■ EXERCISE PROMPT
Working from the listing below, pick each line containing the word "avatar" and copy it.

■ EXCERPTED RECORDS
+---+

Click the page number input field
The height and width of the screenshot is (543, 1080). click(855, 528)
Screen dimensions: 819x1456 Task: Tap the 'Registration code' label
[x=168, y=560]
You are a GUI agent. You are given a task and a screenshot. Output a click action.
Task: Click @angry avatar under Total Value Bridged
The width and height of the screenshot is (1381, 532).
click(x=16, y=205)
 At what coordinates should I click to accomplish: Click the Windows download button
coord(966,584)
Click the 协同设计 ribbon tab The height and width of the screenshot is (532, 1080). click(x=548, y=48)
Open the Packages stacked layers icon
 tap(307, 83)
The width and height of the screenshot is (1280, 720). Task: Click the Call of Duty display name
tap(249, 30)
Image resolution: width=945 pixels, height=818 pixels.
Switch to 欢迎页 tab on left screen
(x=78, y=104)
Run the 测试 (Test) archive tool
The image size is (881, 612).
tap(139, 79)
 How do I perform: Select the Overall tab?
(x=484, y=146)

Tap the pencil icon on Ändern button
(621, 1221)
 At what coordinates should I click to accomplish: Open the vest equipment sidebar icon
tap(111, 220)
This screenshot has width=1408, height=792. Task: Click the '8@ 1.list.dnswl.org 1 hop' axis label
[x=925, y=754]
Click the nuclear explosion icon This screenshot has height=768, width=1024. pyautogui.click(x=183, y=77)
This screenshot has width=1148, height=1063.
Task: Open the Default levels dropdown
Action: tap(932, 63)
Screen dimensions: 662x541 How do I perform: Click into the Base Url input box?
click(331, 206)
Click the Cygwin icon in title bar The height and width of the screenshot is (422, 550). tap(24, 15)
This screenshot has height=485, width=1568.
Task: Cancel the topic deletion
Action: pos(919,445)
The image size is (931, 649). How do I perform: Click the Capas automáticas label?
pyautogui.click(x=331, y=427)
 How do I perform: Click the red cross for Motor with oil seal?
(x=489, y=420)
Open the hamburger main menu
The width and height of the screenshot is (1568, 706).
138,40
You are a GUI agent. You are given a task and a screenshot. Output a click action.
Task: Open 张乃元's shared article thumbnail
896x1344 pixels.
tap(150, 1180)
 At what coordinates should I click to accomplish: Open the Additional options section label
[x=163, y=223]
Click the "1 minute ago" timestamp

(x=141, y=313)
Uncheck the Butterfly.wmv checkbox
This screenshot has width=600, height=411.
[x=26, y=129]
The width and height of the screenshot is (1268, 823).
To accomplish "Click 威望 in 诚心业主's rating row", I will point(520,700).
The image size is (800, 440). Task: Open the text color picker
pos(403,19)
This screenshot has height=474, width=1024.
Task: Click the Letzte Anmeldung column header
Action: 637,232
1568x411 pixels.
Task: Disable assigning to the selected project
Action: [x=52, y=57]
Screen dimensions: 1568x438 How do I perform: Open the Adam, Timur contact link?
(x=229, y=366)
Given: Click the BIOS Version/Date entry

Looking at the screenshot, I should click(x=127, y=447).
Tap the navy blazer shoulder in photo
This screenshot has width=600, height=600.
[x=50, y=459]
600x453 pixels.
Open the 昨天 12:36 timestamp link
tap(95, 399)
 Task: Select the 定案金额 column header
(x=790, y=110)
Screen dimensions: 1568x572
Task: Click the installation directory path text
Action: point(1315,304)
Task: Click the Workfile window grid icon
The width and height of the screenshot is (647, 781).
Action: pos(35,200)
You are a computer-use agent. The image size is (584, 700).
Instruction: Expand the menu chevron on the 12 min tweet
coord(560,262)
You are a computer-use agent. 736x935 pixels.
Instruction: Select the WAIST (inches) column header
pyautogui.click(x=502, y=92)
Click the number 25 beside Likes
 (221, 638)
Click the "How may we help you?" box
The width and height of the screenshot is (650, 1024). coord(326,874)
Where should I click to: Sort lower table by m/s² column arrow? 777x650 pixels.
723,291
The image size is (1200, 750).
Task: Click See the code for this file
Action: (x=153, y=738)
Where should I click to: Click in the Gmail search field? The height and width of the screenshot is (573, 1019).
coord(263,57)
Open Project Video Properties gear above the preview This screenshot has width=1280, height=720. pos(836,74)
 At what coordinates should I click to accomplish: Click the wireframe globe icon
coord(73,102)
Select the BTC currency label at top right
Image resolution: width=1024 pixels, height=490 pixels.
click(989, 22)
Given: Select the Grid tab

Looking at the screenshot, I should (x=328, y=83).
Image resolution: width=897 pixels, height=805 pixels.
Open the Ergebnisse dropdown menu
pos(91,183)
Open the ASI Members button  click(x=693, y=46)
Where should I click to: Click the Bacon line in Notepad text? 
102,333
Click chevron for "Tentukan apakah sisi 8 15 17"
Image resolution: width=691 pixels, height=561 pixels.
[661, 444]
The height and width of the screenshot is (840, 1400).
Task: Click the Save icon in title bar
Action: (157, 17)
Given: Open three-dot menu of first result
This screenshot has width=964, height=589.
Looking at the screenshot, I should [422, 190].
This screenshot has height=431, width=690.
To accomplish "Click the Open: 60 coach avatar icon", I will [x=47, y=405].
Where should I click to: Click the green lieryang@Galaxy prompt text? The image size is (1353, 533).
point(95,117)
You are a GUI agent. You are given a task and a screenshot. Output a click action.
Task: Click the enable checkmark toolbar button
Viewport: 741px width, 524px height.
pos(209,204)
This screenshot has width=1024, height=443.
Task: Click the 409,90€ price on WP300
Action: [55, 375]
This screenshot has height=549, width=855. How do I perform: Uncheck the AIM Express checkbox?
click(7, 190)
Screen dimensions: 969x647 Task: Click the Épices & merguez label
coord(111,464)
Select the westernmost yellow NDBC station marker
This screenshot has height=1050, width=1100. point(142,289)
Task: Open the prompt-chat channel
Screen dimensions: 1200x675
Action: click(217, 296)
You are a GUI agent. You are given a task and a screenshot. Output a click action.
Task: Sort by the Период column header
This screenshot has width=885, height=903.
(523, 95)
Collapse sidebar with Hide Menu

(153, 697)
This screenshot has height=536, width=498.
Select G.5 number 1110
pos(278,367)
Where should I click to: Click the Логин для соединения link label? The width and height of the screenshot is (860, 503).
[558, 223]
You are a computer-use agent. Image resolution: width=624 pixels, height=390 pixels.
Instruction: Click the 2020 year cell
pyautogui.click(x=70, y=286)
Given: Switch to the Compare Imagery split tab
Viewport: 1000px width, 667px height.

+---+

■ SOLUTION TO THE EXERCISE
Task: Click @angry avatar under Total Value Bridged
To accomplish "Click the Open: 60 coach avatar icon", I will [x=47, y=405].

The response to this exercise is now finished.